柔軟体操、たらくるの場合
『え゛っ……!? いや、俺は補助なしでも普通に柔軟出来てますし……』
『駄目だよ~! 自分では知らず知らずのうちに手を抜いちゃってることがあるんだから、怪我しないためにもしっかりやっておかないとね~! 前屈は問題なさそうだから、脚を開いた状態でやってみようか!』
『そう、だよ……枢くんも、私が味わった地獄を体験してみればいいんだ……!!』
『芽衣ちゃん、なんか発言が物騒過ぎない!? って、たら姉マジでタンマ! ちょ、せめて心の準備を――』
床に這い蹲りながら怨嗟を込めた眼差しを向ける有栖の前で、沙織に背を押される零。
先程目の当たりにした結構容赦のない押しっぷりに恐怖する彼の背後で満面の笑みを浮かべた沙織は、全身を使って思いっきり零の背を前方へと倒していく。
『いっくよ~! そりゃ~!!』
『んぎっ!? ぐおっ……!?』
ぐぐぐっと背中を押された零が、体の中に響く関節の軋む音を感じながら悲鳴を上げる。
両脚に走る痛みに顔を顰める彼は、思っていたよりも弱いその感覚にちょっとだけ安堵の気持ちを抱いた、のだが……同時に、自分がまた別の驚異に晒されていることに気付いてしまった。

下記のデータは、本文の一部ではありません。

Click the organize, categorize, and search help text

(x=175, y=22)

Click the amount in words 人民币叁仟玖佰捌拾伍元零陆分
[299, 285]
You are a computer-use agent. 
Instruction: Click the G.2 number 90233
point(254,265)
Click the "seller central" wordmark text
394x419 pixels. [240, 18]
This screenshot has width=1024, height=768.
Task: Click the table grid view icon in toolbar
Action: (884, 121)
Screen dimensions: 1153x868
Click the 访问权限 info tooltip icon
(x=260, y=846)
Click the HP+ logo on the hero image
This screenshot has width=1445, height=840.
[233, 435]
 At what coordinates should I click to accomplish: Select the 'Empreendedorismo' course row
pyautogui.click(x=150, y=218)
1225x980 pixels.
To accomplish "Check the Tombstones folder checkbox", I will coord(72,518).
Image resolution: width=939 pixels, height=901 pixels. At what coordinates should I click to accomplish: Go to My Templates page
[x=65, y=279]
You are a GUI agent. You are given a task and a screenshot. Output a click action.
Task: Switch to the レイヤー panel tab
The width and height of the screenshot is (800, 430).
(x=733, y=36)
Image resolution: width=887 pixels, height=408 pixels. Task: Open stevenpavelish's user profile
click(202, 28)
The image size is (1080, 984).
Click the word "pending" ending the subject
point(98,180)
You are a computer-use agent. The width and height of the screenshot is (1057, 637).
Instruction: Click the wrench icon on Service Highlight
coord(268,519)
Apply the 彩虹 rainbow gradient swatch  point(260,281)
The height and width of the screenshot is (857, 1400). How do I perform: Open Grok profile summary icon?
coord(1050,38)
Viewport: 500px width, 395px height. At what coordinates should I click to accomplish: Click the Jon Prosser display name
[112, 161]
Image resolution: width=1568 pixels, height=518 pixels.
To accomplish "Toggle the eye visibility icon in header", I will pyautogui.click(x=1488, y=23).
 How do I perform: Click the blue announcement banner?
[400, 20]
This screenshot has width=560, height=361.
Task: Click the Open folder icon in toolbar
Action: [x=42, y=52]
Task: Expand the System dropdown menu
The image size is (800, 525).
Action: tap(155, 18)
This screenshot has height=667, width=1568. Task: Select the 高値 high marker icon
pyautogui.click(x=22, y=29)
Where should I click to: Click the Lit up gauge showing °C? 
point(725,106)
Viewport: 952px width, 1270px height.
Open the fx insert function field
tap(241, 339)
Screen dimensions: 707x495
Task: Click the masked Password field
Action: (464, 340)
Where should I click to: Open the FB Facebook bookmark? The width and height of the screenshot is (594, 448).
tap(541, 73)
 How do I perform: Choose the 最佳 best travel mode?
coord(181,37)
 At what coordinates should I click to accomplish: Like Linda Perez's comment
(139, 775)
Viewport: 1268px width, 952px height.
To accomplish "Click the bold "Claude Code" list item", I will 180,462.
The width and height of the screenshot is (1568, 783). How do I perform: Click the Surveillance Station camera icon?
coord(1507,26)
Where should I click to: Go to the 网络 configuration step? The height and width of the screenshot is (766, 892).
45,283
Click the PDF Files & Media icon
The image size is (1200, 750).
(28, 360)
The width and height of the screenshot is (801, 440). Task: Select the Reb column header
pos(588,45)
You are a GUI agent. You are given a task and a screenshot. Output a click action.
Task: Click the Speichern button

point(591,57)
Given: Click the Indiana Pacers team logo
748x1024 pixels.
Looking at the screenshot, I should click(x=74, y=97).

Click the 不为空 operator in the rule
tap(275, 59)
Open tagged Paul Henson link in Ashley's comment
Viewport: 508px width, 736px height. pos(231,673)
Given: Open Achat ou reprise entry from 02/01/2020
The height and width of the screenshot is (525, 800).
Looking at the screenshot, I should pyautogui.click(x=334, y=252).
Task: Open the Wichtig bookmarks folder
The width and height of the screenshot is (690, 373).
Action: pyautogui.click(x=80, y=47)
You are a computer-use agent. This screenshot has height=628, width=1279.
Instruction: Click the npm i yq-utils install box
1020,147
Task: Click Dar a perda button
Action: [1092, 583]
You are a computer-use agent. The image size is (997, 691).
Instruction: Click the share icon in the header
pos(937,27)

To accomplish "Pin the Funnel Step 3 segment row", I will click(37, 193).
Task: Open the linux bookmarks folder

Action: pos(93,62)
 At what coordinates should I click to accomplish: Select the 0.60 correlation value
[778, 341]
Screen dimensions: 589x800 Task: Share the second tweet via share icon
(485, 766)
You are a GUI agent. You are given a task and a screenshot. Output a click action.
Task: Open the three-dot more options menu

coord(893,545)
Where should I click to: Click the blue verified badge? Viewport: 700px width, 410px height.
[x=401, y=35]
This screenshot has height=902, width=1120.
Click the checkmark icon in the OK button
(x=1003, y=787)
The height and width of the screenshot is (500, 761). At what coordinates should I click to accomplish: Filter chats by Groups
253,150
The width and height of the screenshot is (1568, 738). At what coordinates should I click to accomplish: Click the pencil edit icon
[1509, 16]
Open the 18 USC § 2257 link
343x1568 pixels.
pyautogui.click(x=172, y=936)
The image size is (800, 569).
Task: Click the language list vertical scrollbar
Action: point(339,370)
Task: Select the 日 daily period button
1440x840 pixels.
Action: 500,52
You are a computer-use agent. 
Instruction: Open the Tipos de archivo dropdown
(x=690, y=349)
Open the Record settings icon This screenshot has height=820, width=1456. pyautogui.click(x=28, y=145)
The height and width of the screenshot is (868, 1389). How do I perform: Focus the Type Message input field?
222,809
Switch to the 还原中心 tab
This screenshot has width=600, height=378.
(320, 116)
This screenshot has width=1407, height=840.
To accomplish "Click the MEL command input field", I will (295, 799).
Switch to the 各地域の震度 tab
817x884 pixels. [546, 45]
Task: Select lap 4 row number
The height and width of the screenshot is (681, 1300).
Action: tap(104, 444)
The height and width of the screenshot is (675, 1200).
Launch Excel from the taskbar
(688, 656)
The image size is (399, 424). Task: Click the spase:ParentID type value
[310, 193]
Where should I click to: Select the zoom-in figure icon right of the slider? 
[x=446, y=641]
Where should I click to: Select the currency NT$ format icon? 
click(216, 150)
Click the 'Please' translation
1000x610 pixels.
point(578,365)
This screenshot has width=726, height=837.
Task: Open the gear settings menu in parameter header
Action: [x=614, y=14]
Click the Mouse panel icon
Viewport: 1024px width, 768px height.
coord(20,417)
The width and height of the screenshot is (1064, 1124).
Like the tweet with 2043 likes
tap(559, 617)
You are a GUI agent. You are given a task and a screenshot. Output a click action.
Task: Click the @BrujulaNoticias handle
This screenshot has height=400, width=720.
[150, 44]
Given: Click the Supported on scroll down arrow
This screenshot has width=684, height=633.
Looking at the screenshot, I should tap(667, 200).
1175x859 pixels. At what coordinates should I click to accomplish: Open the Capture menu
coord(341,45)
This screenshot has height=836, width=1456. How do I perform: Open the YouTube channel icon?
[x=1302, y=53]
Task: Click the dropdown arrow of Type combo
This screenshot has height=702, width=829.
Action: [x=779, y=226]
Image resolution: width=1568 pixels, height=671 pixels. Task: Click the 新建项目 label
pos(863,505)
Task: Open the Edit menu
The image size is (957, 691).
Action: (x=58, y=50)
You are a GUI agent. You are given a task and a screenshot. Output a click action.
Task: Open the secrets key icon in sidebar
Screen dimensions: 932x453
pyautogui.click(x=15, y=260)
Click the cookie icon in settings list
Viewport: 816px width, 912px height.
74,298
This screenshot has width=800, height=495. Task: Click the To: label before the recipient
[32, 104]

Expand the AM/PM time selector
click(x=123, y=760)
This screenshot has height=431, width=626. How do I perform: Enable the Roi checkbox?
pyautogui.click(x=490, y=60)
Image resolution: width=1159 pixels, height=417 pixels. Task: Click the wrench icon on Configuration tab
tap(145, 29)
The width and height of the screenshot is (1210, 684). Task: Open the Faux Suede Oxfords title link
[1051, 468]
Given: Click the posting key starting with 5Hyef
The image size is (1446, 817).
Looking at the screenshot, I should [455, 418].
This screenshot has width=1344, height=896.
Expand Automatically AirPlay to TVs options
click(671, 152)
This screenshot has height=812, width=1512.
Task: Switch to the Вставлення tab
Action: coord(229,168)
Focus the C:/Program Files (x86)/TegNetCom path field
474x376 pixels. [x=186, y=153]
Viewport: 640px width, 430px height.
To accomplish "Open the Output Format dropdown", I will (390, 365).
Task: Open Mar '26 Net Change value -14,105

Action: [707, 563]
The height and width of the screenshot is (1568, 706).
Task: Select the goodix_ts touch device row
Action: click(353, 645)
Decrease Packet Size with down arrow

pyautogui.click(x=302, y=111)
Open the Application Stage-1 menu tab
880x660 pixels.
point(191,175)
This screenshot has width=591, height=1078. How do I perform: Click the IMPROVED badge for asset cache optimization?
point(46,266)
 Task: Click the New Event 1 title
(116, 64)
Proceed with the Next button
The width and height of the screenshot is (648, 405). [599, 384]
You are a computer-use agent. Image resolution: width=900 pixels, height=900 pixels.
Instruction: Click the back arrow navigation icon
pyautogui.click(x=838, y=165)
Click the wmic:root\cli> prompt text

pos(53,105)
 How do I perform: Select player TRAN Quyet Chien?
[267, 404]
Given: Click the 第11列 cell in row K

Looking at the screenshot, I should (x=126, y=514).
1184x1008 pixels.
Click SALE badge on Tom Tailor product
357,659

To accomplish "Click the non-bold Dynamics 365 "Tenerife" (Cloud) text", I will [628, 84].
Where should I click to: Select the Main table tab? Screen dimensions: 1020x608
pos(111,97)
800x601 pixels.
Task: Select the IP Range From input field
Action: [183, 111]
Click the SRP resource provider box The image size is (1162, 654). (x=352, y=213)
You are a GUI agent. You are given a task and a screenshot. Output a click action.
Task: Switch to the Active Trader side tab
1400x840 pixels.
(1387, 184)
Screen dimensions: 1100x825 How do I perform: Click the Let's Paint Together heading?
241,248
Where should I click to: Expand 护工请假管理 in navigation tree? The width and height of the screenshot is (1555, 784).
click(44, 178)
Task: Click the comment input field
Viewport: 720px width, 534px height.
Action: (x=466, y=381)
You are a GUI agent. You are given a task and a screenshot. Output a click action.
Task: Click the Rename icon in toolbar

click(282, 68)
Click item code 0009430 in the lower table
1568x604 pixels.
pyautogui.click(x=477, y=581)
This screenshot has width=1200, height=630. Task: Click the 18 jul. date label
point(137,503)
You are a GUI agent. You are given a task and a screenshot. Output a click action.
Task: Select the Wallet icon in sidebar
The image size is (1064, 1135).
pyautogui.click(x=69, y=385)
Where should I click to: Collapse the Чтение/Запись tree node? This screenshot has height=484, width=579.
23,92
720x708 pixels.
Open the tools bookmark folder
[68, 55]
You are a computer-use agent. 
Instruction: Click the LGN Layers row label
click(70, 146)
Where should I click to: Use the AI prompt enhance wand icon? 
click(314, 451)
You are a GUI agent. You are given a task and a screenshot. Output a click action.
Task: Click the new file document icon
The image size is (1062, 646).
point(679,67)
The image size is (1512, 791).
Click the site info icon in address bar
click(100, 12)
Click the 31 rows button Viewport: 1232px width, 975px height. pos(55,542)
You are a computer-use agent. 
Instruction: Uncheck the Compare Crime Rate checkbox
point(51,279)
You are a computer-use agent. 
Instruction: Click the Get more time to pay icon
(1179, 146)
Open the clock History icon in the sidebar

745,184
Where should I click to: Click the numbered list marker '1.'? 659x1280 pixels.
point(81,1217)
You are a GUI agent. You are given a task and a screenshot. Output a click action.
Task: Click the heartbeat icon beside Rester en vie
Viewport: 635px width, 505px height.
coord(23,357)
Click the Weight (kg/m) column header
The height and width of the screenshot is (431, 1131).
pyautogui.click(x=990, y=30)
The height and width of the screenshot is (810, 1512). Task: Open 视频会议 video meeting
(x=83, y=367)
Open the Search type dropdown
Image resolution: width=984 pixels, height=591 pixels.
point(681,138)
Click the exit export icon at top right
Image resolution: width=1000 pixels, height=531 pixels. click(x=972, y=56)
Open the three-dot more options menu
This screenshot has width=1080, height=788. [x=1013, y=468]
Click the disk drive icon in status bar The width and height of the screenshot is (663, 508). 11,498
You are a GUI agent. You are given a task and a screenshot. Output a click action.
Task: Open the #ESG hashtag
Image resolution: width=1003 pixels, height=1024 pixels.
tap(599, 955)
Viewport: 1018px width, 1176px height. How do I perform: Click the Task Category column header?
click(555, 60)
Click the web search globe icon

『ほらほら~、股の開きが甘いよ~! もう少しこう、がっと開く!!』
『んぎっ!?』
両腕を使い、零の脚を更に大きく開かせながら、沙織が体重を乗せて彼の背中を押す。
……そう、腕を彼の脚を開かせるために使っている彼女は、上半身を背中に乗せるような形にして体重を以て彼の背を押しているわけで……それはつまり、零の背と彼女の胸が密着することを意味していた。
『ちょ、たら姉、待って……! これ、ヤバ……!!』
『我慢我慢! もう少しで最後までいけそうだし、このままチャレンジしてみよう!!』
それはもう準備運動の域を超えて、何か別の目的になっているのでは……という突っ込みを入れる余裕すら、今の零には存在していない。
段々と自分の限界を超えつつある股関節の痛みと、背中に触れる柔らかい2つの山の感触を堪えることで精一杯の状況だ。
【くるるんのセンシティブな悲鳴助かる】
【受け枢、アリだな……】
【ほら、もっと股を開くんだよ!!】
【お姉さんに言われるがまま脚を開くくるるんの姿、見たかった……!!】
唯一の幸運は、この姿をリスナーたちが見ることが出来ないということ。
万が一にもこの密着具合が配信に乗って放送されてしまったら、また新しい火種が生み出されることになってしまう。
3Dモデルを持っていなくてよかったと思いながらも、事態の解決には一切近付いていないことに焦燥する零。
そんな彼の焦りなど露ほどにも知らない沙織は、満面の笑みを浮かべて更に体重をかけてくる。
『よ~し、こうなったら最後まで行くさ~っ! せーので、いくよ! せ~のっ!!』
『待っ――!!』
両手を肩に乗せ、全体重を用いて、零の背中へと上半身を覆い被させる沙織。
上から押し潰されるようにして彼女に圧し掛かられた零は、自分の背中でぐにゃりと潰れるたわわな果実の感触に声にならない呻きを漏らした。
――それは、胸というにはあまりにも大き過ぎた。
大きく、柔らかく、重く、そして無防備過ぎた。
それは、正に……たらばのたわわな南国果実であった。
『う、うごご、ご、ごごぉ……!!』
『うん! これで準備運動はバッチリだね! さあ、本番やってやるさ~!』
「だ、大丈夫……? ご、ごめんね、流石にここまでやるとは思ってなくて……」
1人の青少年の精神をギリギリまで追い詰めたことなど一切気が付かない沙織は、柔軟の体勢のままぴくりとも動かない零を放置してゲームを進めていく。
開いた脚の間にある床へと上半身をぺたりとくっつけたまま微動だにしない零のことを心配した有栖がこっそりと声をかけてみれば、この数分で非常に体が柔らかくなった彼が、今にも泣きそうな顔をしながらこう返した。
「だい、じょうぶ……ただちょっと、人として大事なものを失いかけただけだから……」
「???」
彼の言っていることはわからないが、きっとなにか壮大な戦いが今の柔軟運動の最中で起きていたのだろう。
理解のある嫁である有栖は、そう語る零にこれ以上詳しい事情を説明することは求めず、ただ激戦を制したであろう彼が持ち直すまで、その傍で優しく見守り続けるのであった。